Старуха смотрела на надевавшую шинели молодёжь и слезливо моргала.
— Коли за Царя, — тихо сказала она, — так и его можно… И его, значит, отдам. Потому от Бога так сказано. Ну, спаси вас Христос. Машутка вас до дороги проведёт, а то ночью-то не найдёте.
— А не боится Машутка?
— Ну, где ей бояться. Почитай и родилась в лесу. Её и лешие-то все знают, — смеясь сказала старуха. — Готова что ль, Маша?
— Иду, тётенька! — и Машутка появилась в большом платке, в высоких мужицких сапогах и с фонарём в руке.
— Пошли, господа, что ль, — сказала она.
— Посидеть надо, — сказала Дарья Ильинична, — по старому русскому обычаю.

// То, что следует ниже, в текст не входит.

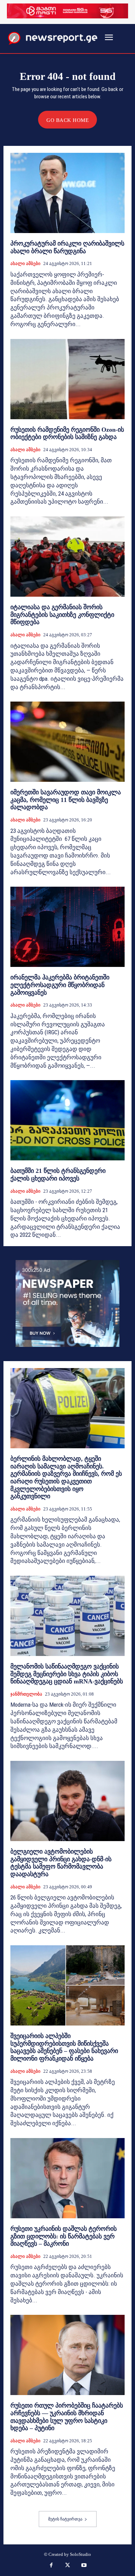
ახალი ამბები (25, 263)
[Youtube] (84, 2566)
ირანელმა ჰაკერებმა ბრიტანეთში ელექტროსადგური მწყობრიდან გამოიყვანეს (59, 985)
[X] (67, 2566)
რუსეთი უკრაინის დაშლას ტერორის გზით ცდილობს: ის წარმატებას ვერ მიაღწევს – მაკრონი (63, 2236)
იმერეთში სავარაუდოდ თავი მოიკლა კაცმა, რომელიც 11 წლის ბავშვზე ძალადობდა (65, 800)
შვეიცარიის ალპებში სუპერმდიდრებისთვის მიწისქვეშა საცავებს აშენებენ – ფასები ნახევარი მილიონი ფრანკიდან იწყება (64, 2047)
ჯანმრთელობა (26, 1694)
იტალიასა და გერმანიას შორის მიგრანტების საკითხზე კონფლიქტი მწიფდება (62, 615)
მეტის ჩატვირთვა (65, 2519)
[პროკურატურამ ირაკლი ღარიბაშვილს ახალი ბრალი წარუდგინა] (67, 193)
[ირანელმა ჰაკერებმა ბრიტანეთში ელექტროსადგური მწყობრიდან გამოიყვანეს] (67, 927)
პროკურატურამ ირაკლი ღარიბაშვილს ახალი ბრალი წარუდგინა (67, 247)
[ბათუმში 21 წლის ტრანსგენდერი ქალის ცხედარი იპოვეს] (67, 1120)
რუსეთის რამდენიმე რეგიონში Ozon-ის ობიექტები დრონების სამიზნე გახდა (67, 433)
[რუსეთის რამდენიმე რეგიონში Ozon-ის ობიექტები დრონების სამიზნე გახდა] (67, 379)
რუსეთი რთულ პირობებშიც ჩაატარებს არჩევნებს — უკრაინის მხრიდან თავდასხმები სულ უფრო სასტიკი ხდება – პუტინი (66, 2417)
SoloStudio (80, 2554)
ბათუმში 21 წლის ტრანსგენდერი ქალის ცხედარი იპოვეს (58, 1174)
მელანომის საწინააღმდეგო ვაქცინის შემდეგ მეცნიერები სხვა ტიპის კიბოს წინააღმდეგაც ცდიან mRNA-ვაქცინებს (66, 1674)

Сели на лавки, помолчали, потом разом встали и пошли. Старуха в дверях благословляла их старой коричневой морщинистой рукой, сама не зная почему, плакала и все повторяла: «Не вернутся ведь! Не вернутся! Спаси их Христос!..»
XLI
У Царского Села был бой. Солдаты Царскосельского гарнизона толпами бежали на станцию, запружали её, ломились в вагоны и требовали немедленной отправки в Петербург. На окраинах Царского Села маячили редкие цепи донских казаков, пришедших с Керенским, но ненавидевших Керенского. В казармах шли митинги. Оставшиеся стрелки выносили резолюции: ни с Керенским, ни с Лениным, а в общем было видно, что пойдут с тем, кто окажется сильнее. Братья Полежаевы и Ермоловы потолкались на Царскосельской станции и, убедившись, что места на поезде им не получить, решили идти пешком. На станции Александровской были матросы и вооружённые рабочие — красная гвардия. Там в сумерках ясного осеннего дня жёлтыми огоньками вспыхивали выстрелы. Казаки наступали на Александровскую.

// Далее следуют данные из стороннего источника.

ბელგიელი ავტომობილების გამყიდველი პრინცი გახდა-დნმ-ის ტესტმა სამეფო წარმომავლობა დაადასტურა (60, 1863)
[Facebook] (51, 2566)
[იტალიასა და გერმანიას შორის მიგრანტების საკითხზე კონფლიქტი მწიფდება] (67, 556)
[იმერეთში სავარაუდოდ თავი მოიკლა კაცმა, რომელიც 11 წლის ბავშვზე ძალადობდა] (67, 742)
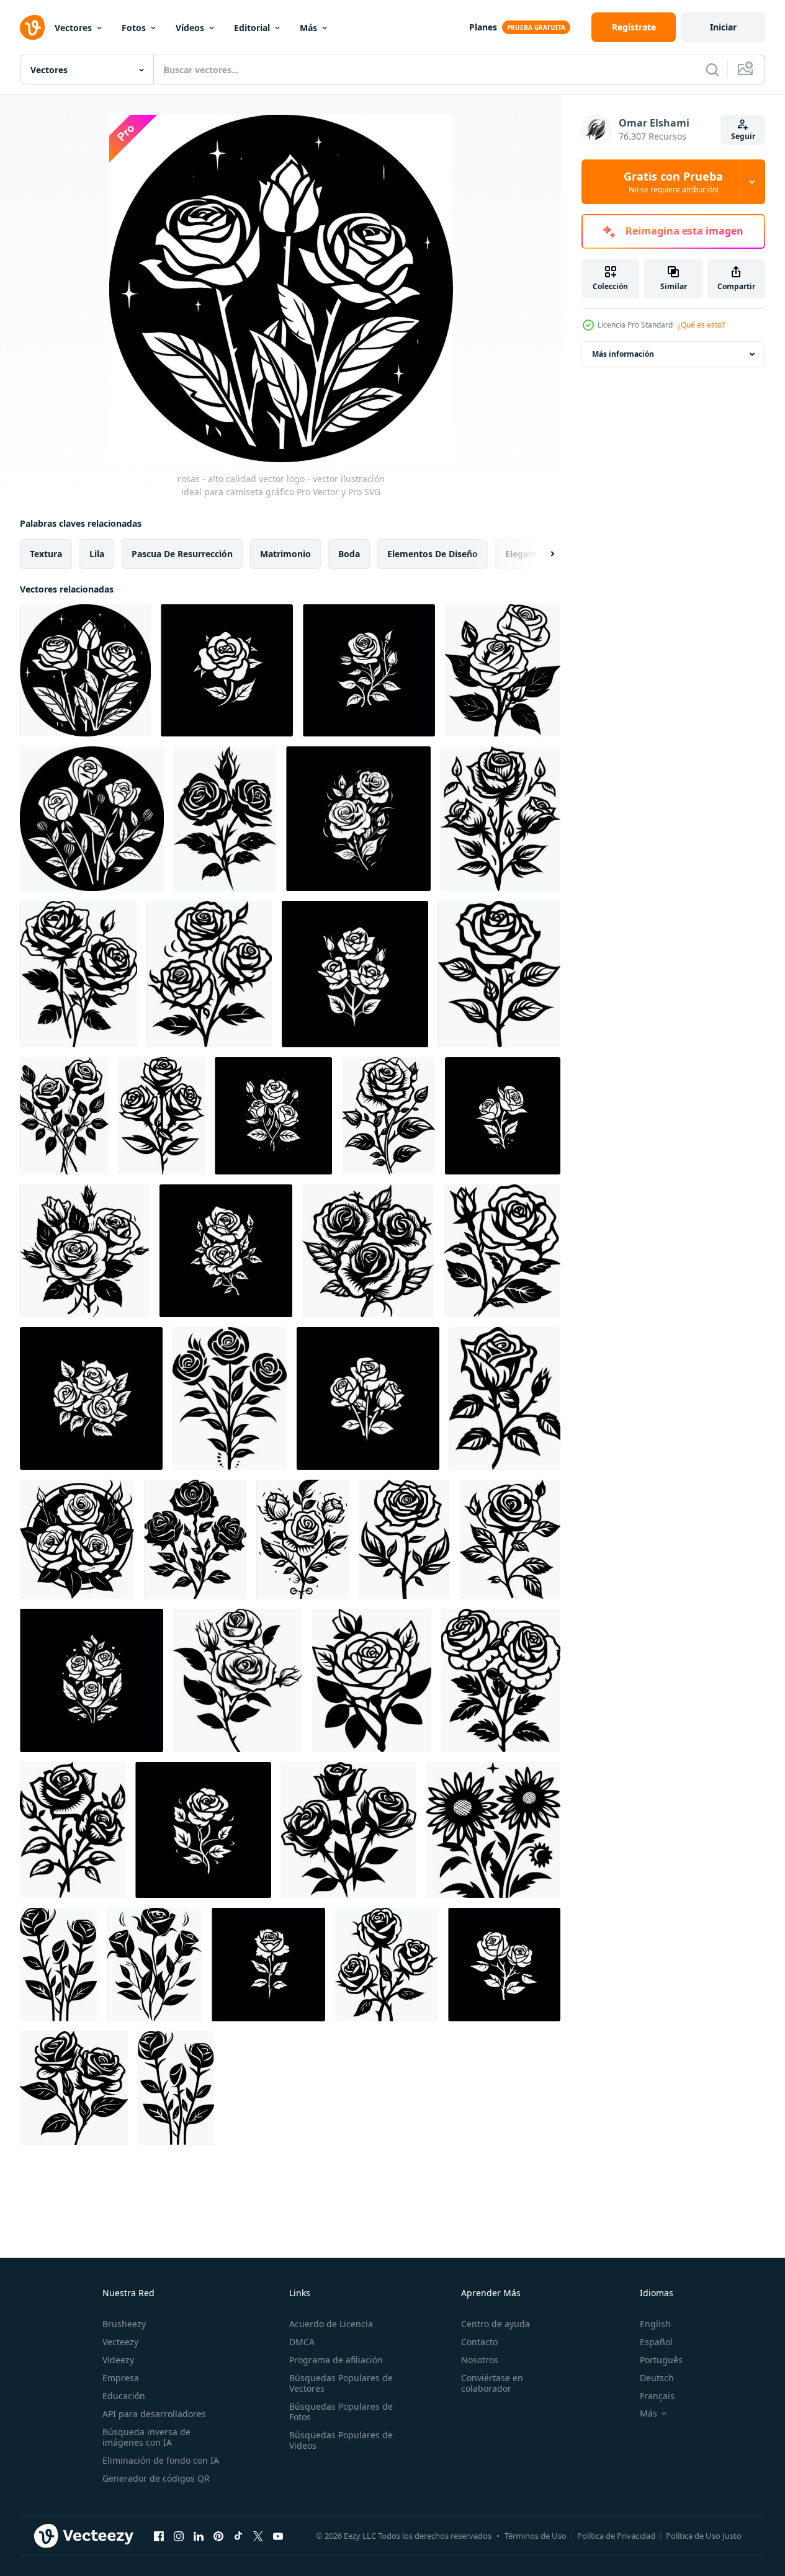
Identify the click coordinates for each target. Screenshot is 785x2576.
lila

Полежаевы шли по нижнему шоссе. Всё Подгорное Пулково светилось огнями. В каждой избе сидела компания матросов или красноармейцев, выгоняли крестьян рыть окопы на Пулковской горе. Глухою ночью Полежаевы с Ермоловыми подошли к Средней Рогатке. По избам, несмотря на поздний час, горели огни. Петербург был в четырёх вёрстах, тёмный и необычно тихий. Над ним не было отражённого небом зарева огней, город лежал, притаясь, и страшно было входить в него, не зная, что там делается.
Миша подошёл к избе и заглянул в окно. В чёрном штатском пальто и старой гимназической фуражке со снятыми лаврами он походил на красногвардейца. Он долго смотрел в окно, потом подошёл к ожидавшим у палисадника братьям.
— Забайкин там. Ей-Богу, господа, Забайкин, — сказал он.